Tuesday, June 18, 2013

Science Fiction--Just in English?


When I saw the Star Trek movie reboot in 2009, I was one of the first people in the world to be able to see it in the theater.  I was living in China, and, excited to be able to get to a premiere of a film before my friends commented on it on Facebook, I decided to go to a midnight showing at the cinema in our small town. 

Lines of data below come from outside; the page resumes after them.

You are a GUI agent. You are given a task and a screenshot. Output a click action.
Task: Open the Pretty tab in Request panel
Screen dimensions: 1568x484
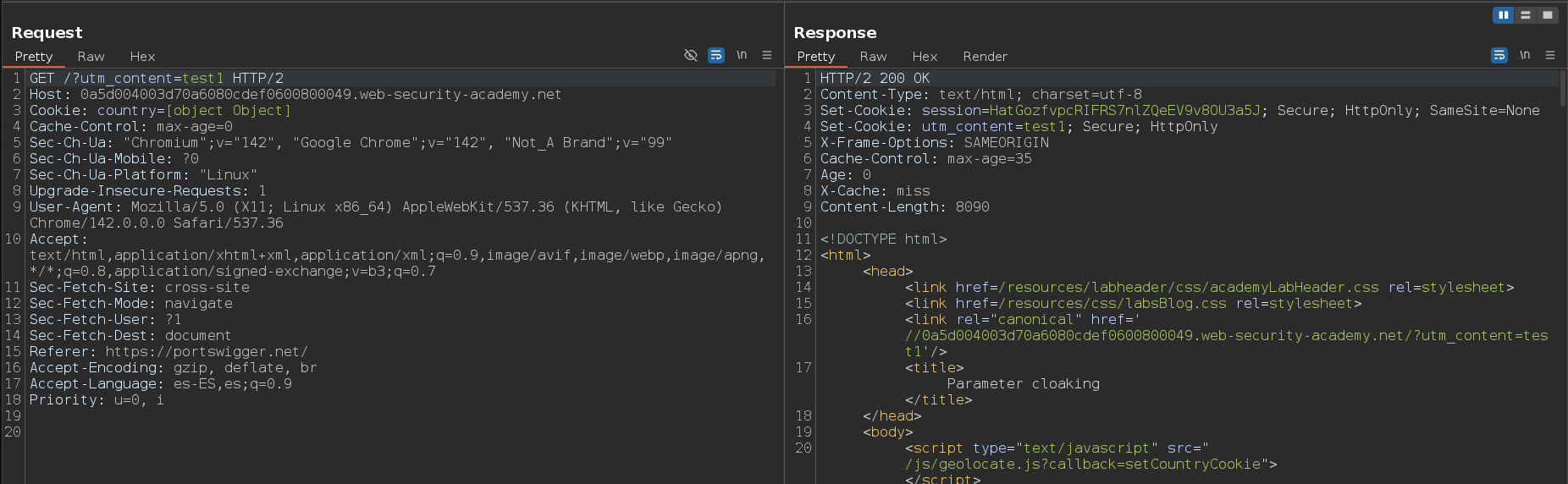click(34, 57)
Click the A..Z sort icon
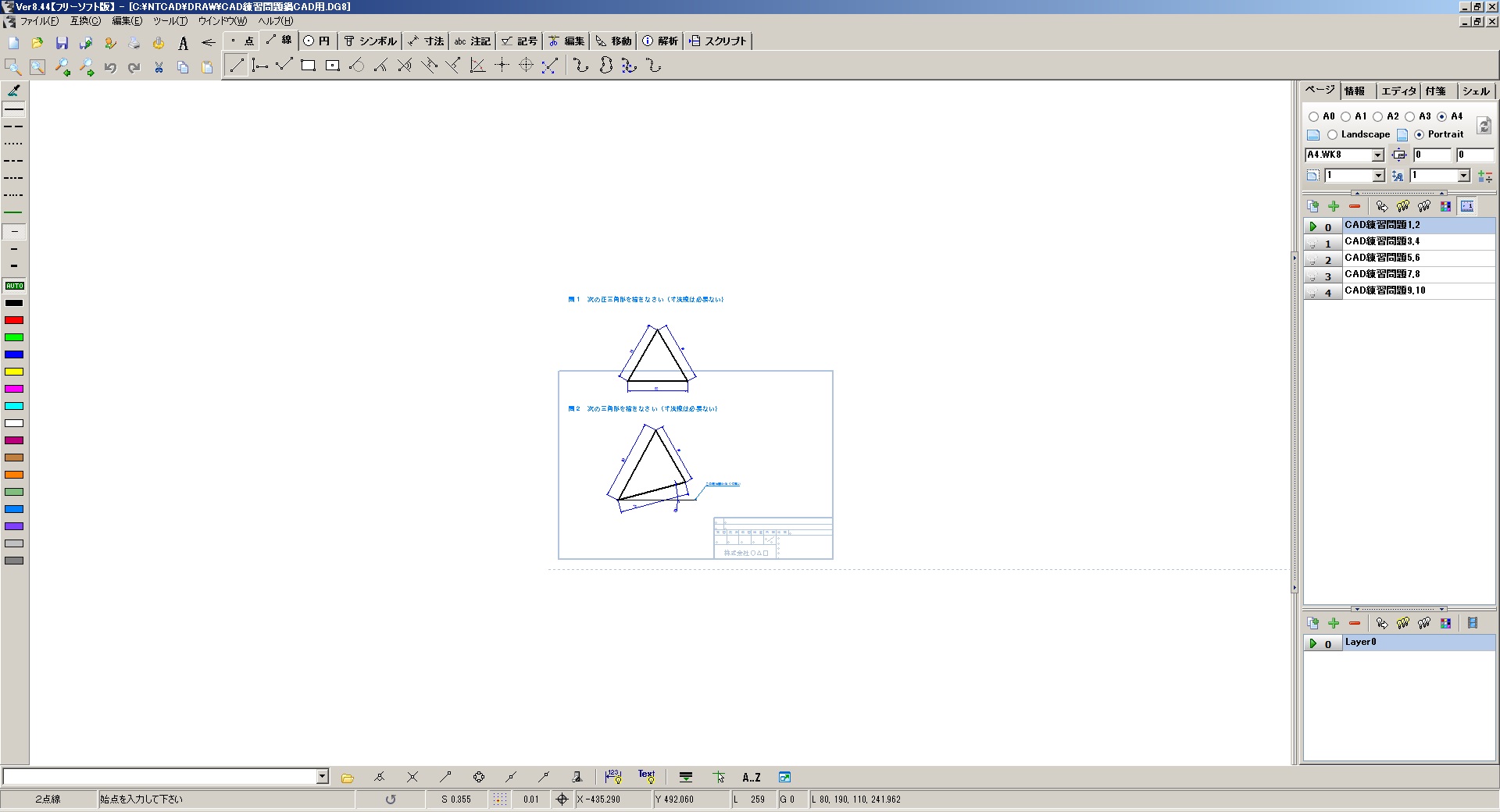Image resolution: width=1500 pixels, height=812 pixels. click(751, 777)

In the early 2000s, I’d been a reporter covering the midnight showings of the new Star Wars movies in the US, and I had great memories of people dressing up in costumes, getting their lightsabers confiscated by ushers, and making the movie an event rather than just another film to see. 
The cast of Star Trek.

However, I had a feeling that Star Trek wouldn’t have the same cult status in China. 

And I was right. 

We had booked our tickets in advance--but there was no need. Dan and I were two of only a handful of people in the large theater. At first we guessed that this was because it was a premiere, and premieres in China are often shown in English, with Chinese subtitles. But no, as it turned out, we’d be watching the film in Mandarin. Good practice for our language skills, but not much for helping us grasp the nuances of character and plot. 

Since then, I’ve been wondering how different cultures view science fiction. I know there are Chinese authors of science fiction, though I have never found a translated book I could read in English. And I have heard that Avatar is one of the top-selling movies in China of all time, right after Titanic, which was the first Hollywood blockbuster to be released in the Middle Kingdom. But, the percentage of science-fiction films coming from China seems to be much below the percentage of science fiction being produced in English language film studios. 
Much of Looper takes place in China.

It could be because science fiction is ill-regarded in China. In 2011, it was announced that Chinese censors were going to ban movies featuring time travel. This may be why, some industry insiders suggest, the films Looper and Iron Man had such large chunks of plot set in China. This inclusion perhaps greased the wheels and made censors more friendly to the idea of letting the movies release to their huge population of cinema-goers. 

What are your experiences with science fiction in other cultures? I’d love to hear about some books or movies you’ve enjoyed. Leave a comment below, or Tweet me @bethverde. 

Tuesday, June 4, 2013

A Taste of Traditional Chinese Medicine


A TCM pharmacy.
Photo by Sam Steiner.

By Beth Green

Many times when you visit the doctor or pharmacy in China, you’re given a choice: traditional treatments made from herbs and mysterious ingredients, or Western-patented pharmaceuticals.

The first city I lived in in China, in Southern China, had a specific hospital for Traditional Chinese Medicine (often just called TCM). At the bus stop outside it, passengers boarded wearing white bandages stained with brown poultices. Pharmacies usually featured both the comforting little rectangular boxes of pills that spelled out the ingredients in both Chinese and English and large dispensaries full of odd natural items that often looked like hedge-clippings or leftovers from a taxidermist’s shop. The air near the hospital and in the pharmacies had a distinctive smell—bitter and earthy.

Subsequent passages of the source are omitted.